<<<<

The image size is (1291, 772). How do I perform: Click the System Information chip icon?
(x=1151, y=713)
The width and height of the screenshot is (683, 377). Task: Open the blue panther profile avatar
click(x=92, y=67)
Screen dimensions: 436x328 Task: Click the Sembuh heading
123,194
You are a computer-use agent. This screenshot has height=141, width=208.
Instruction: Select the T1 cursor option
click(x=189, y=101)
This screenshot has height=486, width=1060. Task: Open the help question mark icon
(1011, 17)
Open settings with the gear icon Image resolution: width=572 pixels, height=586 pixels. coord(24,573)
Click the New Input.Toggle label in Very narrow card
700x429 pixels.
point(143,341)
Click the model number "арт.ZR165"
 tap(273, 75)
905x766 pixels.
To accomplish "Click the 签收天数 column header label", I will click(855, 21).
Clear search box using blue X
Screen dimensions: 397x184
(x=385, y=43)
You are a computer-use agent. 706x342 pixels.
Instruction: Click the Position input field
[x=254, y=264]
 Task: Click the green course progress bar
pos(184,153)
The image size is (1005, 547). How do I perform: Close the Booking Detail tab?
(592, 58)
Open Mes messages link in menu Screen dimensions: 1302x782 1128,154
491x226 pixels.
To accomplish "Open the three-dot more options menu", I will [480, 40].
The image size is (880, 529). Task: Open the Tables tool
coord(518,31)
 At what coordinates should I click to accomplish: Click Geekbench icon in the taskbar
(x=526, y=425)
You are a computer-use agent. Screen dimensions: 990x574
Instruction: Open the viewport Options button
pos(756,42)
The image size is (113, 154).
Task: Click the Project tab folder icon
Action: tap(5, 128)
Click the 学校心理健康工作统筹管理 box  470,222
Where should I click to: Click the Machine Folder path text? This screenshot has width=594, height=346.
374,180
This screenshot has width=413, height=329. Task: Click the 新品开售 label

>>>>

### EXERCISE AIM
Each line above that contains the word "agent" must be copied.

### RESPONSE TO THIS EXERCISE
You are a computer-use agent. This screenshot has height=141, width=208.
You are a computer-use agent. 706x342 pixels.
You are a computer-use agent. Screen dimensions: 990x574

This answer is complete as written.